Kusursuzluk vs. Huzursuzluk.
Biri berikinin hemen ardına düşen sonucu çünkü kusursuzluğun peşine düşen elinde sonunda huzursuzluğa düşüyor.
Bin bir türlü kusursuzluk şablonu var. Düşünüşte, hissedişte, arayışta, oturuşta, kalkışta, aynaya bakışta. Sanki içimizde kendini bir türlü gerçekleştiremeyen yarım adamın eksiklikleri kadar. Kusur arttıkça bir şablon daha çıkıyor gün yüzüne. Çünkü her kusur belki de eksiklik, idealize ettiğimiz kusursuzluk yüzünden gözümüze batıyor.
*
Keşke,
Razı olsak, mütmain olsak, sükûn bulsak.
*
Benim dili geçmiş zamanda kalan her hata ve kusuruma, kendimin, özümün ve eksikliklerimin yaması olarak, savunma mekanizmalarıyla nakşettiğim kusursuzluk tanımlarım, şablonlarım var.
Olmadı diyorum mesela, çünkü olan “olması gereken”den çok uzak. Bak işte bu eksik, yanlış diyorum.

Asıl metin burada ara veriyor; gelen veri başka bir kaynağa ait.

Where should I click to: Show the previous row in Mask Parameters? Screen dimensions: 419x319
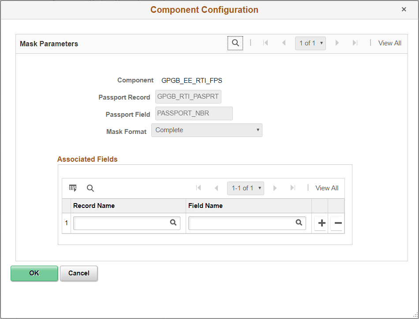point(284,43)
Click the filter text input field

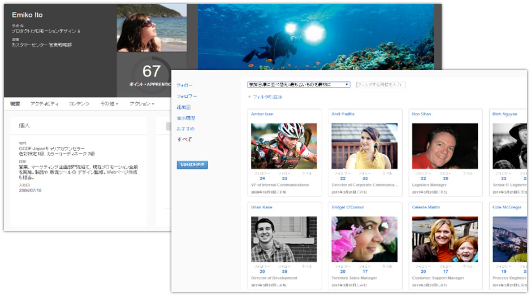(x=381, y=85)
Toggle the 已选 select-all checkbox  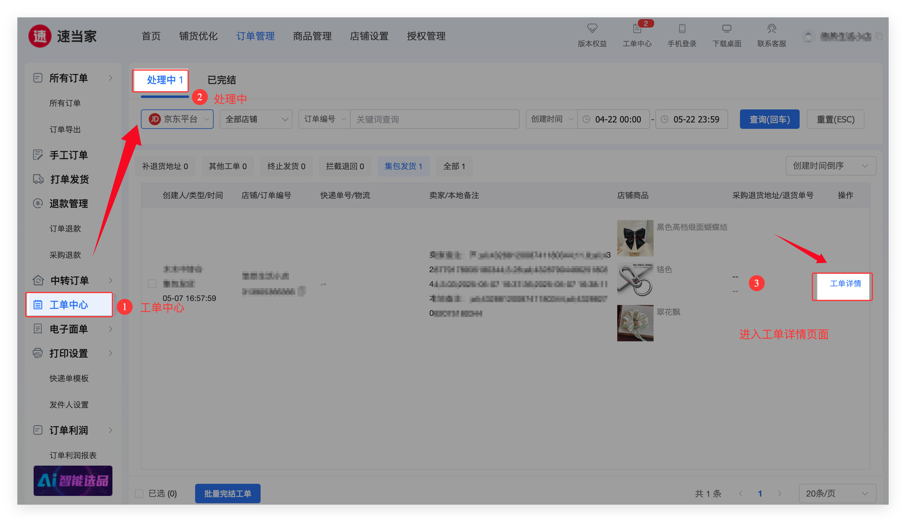(x=139, y=493)

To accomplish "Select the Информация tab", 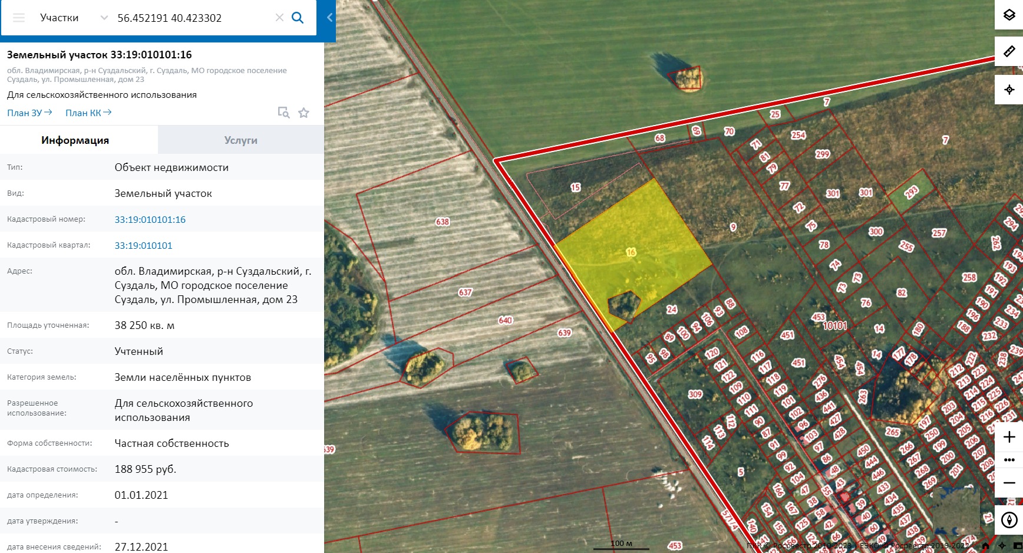I will click(x=75, y=140).
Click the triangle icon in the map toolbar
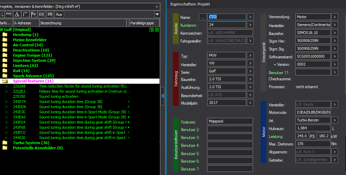Image resolution: width=346 pixels, height=175 pixels. click(17, 14)
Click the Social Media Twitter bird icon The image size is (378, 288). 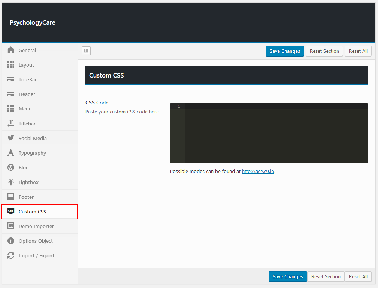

Her olması gereken deyişimde, olmazlara, olmamışlıklara gideceğimi bal gibi de bildiğim halde.
*
Kusursuzluk arayışının bedendeki izdüşümü var bir de.
Galiba Mahrem’de geçiyordu;
“hiçbir zaman bedeninde rahat edememişti.”
Huzursuzluğu, kan gibi damarlarında hisseden, yüzünün her zerresinde dalgaları olan gerilimin, endişenin ve egosunun bir kısmına da dediği “Angst”ın içinde yaşayan birinin, içinde kolayca kendini bulacağı bir cümle.
*
Çirkin bir suret göstermez çoğu zaman karşıdaki ayna. Standartların altında da değildir hiçbir uzvunuz. Ama yine de yürüyüşünüz, gülüşünüz ele verir içteki izdihami.
İmdat diye yardım ister, kan hücumuna uğramış yüzünüz. Simsiyah olur, bazı günler aynada seyrettiğiniz gözleriniz. “Şimdi şurda yok olsam!” la yankı bulur içteki sözleriniz.
*
Her zevkin bedeli, her günahın ıstırabı var. Bize hiçbir zaman ait olamayacak olanın peşine düşmenin de, nefse zulmü var.
*
O halde yine başa dönelim.
Her kusursuzluk arzusu, aynı zevk gibi, kişiye verdiği anlık hazdan sonra, yerini etkisi kolay kolay geçmeyecek huzursuzluğa bırakıyor.
Mutlulukların geçici, acıların sonsuz olması gibi.